Ever watch the popular television show “24”?  In a recent episode, demanding information, Jack Bauer faces a terrified man tied to a chair in front of him. Through a window over Bauer’s shoulder, the man sees his two children bound and gagged. Tell me where the bomb is, Bauer orders, or we’ll kill your family. Silence. The prisoner watches as a thug kicks down the chair his son is tied to and fires a gun at point-blank range. He screams but still doesn’t relent — until the gun is pointed at his second son. Having gotten what he needed, Bauer whispers that the execution was staged. The scene from Fox’s “24” is haunting, but hardly unusual. The advocacy group Human Rights First says there’s been a startling increase in the number of torture scenes depicted on prime-time television in the post-2001 world.

Click here for the AP story.

*EXERCISE REQUIREMENTS:*
• A. Could you copy the rows word for word, starting at the line containing "You are a computer-use" and ending with the last row?
• B. Can you pick up the passage on torture scenes in prime-time television and carry it on from its last line?

*INPUT MATERIAL:*

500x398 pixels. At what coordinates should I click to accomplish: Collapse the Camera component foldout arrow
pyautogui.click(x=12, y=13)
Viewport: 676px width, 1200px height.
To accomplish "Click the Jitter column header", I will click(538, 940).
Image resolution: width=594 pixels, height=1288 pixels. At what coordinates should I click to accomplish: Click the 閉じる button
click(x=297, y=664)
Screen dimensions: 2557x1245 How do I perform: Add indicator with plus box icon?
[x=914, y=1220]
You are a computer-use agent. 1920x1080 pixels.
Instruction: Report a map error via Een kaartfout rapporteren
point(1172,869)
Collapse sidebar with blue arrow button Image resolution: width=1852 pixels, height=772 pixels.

*ANSWERS PER TASK:*
• A.
You are a computer-use agent. 1920x1080 pixels.
Instruction: Report a map error via Een kaartfout rapporteren
point(1172,869)
Collapse sidebar with blue arrow button Image resolution: width=1852 pixels, height=772 pixels.

• B.
This is troubling.  Muslim groups have protested 24’s stereotypes of Muslim terrorists.  Many academic studies document how the prevalence of negative stereotypes in mass culture can influence how the nation treats all particular groups, with the mass depictions of Black criminality being a prime example.   Now we can see torture on our television screens.  Will we soon hear more reports of torture? 

The New Yorker (2/19 print issue) (here) has an article “Whatever It takes” by Jane Mayer that traces the political evolution to the right of Joel Surnow—the co-creator and executive producer of “24.”  It is a fascinating article that offers opinions by experts that Baeur would be a war criminal, that the “ticking time bomb” trope never occurs in real life, etc.